Pemerintah DKI sudah memastikan bakal melakukan penggusuran besok. Gubernur DKI Jakarta Basuki Tjahaja Purnama mengatakan pemerintah DKI sudah memberikan kesempatan kepada warga untuk mengajukan ganti rugi dengan menunjukkan sertifikat hak milik lahan yang mereka kuasai.

“Tak ada negosiasi. Kami paksa mereka agar pindah dan bongkar,” kata Ahok di Balai Kota, Selasa, 18 Agustus 2015.

Menurut Basuki, warga harus tetap pindah dari rumah yang ditempati lantaran wilayah itu terkena proyek normalisasi sungai.

“Menolak pun juga harus tetap pindah. Kami tak punya pilihan,” ucap Ahok.

Penggusuran permukiman di Kampung Pulo ini berlangsung ricuh pada Kamis, 20 Agustus 2015. Sekitar 27 orang ditangkap dan 13 orang terluka pada peristiwa itu. (Tempo.Com, 20/08/2015)

Relokasi warga Kampung Pulo Jakarta telah menimbulkan pro-kontra di tengah masyarakat, khususnya di ibu kota. Hujan batu dan tangis warga mewarnai proses relokasi pemukiman yang sudah dihuni puluhan tahun. Proses relokasi sendiri berjalan alot bahkan terjadi tindak kekerasan baik dari pihak warga maupun aparat.

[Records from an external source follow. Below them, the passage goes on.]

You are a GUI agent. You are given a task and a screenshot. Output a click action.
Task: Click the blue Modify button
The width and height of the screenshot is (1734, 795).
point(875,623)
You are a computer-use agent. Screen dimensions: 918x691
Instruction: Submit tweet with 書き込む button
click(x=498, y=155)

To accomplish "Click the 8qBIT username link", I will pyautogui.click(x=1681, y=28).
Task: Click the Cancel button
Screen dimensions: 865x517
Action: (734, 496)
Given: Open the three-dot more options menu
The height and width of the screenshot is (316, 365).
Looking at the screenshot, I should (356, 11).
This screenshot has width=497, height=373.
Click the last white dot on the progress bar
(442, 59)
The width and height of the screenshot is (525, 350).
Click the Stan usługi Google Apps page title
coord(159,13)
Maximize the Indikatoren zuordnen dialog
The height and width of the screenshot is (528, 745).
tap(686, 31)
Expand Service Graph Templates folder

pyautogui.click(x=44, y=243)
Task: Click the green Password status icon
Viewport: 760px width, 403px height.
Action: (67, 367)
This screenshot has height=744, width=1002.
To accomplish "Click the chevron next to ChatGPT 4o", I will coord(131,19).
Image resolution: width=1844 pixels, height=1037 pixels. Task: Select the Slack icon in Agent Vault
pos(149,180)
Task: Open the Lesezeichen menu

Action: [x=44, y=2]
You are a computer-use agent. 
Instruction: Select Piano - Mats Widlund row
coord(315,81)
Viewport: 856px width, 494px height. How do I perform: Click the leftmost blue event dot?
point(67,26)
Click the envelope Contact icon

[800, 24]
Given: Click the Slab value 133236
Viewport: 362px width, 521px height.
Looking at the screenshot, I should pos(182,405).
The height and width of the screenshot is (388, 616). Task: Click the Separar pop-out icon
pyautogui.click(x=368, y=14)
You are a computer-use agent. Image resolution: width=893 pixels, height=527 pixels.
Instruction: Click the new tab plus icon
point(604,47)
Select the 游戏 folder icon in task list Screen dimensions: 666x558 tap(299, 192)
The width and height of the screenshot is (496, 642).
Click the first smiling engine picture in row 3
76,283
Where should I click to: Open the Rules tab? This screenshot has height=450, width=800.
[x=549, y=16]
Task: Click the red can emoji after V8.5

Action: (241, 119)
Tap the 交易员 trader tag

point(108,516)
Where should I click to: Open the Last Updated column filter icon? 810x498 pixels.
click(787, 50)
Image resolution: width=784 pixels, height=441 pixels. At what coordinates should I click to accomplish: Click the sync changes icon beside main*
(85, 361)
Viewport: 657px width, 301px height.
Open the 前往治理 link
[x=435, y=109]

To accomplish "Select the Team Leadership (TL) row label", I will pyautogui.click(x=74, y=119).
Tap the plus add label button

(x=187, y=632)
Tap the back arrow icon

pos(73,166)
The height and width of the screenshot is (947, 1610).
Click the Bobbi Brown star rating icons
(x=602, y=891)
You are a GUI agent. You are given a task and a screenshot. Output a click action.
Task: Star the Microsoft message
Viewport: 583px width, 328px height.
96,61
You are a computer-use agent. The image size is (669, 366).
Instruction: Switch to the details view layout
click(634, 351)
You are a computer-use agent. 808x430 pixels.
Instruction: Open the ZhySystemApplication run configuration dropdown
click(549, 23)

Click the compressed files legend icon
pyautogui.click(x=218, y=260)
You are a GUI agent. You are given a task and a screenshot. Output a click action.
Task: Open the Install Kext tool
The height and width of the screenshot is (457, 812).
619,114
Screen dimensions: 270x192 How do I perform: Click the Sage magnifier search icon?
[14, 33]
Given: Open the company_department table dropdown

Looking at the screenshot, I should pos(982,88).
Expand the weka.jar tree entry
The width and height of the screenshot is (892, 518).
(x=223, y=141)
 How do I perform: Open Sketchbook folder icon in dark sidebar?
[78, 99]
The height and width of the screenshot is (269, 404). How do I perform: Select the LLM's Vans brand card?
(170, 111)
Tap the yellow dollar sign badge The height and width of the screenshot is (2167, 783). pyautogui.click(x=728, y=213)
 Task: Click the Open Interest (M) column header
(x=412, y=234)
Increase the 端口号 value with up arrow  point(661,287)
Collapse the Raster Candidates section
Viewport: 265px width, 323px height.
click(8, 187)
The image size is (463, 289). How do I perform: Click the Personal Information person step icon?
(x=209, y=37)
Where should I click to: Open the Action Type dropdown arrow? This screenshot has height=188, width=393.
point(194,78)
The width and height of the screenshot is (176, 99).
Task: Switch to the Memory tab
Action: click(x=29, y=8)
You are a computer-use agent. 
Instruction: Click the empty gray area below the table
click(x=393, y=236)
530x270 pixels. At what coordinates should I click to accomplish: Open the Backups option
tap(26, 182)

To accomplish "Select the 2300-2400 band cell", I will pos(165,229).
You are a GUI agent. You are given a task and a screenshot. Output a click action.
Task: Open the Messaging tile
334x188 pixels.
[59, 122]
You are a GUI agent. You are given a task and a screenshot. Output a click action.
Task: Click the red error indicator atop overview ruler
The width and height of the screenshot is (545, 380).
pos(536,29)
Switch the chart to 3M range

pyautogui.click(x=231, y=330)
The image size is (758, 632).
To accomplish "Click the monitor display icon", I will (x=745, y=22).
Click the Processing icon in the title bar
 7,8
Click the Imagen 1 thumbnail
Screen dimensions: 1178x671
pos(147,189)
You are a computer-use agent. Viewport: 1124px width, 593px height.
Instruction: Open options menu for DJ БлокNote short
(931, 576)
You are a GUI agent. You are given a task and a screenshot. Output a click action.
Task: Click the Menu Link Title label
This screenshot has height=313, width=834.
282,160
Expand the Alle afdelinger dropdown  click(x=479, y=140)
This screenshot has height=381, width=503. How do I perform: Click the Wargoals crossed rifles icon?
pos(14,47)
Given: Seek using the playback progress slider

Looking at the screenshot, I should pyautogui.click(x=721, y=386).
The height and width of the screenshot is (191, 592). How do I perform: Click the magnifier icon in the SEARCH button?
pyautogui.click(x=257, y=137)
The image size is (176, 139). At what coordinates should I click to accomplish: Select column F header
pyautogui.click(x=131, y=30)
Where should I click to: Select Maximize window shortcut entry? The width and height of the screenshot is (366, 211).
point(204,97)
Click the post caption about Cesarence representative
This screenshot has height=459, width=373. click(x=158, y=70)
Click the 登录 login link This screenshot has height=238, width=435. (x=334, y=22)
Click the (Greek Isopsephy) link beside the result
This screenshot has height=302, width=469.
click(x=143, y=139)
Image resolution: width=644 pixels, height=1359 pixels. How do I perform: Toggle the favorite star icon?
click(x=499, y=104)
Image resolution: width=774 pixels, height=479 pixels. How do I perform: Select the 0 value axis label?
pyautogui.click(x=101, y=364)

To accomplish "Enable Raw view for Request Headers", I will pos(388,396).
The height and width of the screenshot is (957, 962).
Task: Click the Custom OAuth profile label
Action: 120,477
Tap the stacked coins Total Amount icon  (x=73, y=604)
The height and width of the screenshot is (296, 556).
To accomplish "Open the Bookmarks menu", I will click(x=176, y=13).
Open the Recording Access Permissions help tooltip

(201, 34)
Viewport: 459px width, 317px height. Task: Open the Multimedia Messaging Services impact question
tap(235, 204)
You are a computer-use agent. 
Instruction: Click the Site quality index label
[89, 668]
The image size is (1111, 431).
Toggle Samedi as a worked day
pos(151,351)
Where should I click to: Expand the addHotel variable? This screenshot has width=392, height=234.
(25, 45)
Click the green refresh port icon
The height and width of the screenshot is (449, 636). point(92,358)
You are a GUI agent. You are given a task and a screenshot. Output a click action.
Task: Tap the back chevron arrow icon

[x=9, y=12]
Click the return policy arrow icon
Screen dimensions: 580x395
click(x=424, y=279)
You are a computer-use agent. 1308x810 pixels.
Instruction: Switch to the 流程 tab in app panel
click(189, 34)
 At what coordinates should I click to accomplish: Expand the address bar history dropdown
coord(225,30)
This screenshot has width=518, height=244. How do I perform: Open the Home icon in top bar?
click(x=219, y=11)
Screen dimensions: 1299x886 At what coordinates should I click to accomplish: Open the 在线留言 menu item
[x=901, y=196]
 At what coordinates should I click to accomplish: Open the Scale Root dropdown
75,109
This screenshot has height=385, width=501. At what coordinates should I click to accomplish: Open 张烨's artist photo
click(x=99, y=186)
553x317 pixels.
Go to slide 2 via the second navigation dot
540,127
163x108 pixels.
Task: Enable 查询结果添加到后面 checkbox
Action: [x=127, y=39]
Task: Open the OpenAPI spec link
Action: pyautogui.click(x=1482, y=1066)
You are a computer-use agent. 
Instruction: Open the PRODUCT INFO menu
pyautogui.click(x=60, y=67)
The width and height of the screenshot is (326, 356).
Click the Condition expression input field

Dengan alasan normalisasi kawasan bantaran kali, pemerintah provinsi DKI Jakarta melakukan program relokasi warga Kampung Pulo ke kawasan rumah susun Jatinegara. Selama ini ada pandangan bahwa pemukiman padat penduduk di bantaran kali penyebab banjir di Jakarta. Maka setelah Kampung Pulo, pemprov DKI sudah bersiap-siap melakukan penggusuran di kawasan lain seperti Bukit Duri.

Tapi sulit untuk mempercayai konsistensi tindakan Pemprov DKI dalam melakukan normalisasi lingkungan. Pasalnya, tindakan serupa tak dilakukan terhadap hunian mewah atau mall yang berdiri di atas kawasan resapan air dan kawasan hijau lainnya.

Sudah sama-sama diketahui banyak kawasan hijau seperti hutan kota, persawahan dan hutan mangrove di Jakarta diserobot para pengembang kelas kakap dan para konglomerat. Pengamat perkotaan dari Universitas Trisakti Nirwono Joga menyatakan bahwa banyak kawasan resapan air di Jakarta telah beralih fungsi menjadi kawasan perumahan elit dan pusat-pusat bisnis. Ia menyebutkan kawasan Mall Taman Anggrek Slipi adalah salah satu contoh penyalahgunaan fungsi lahan dari kawasan hutan kota menjadi mall.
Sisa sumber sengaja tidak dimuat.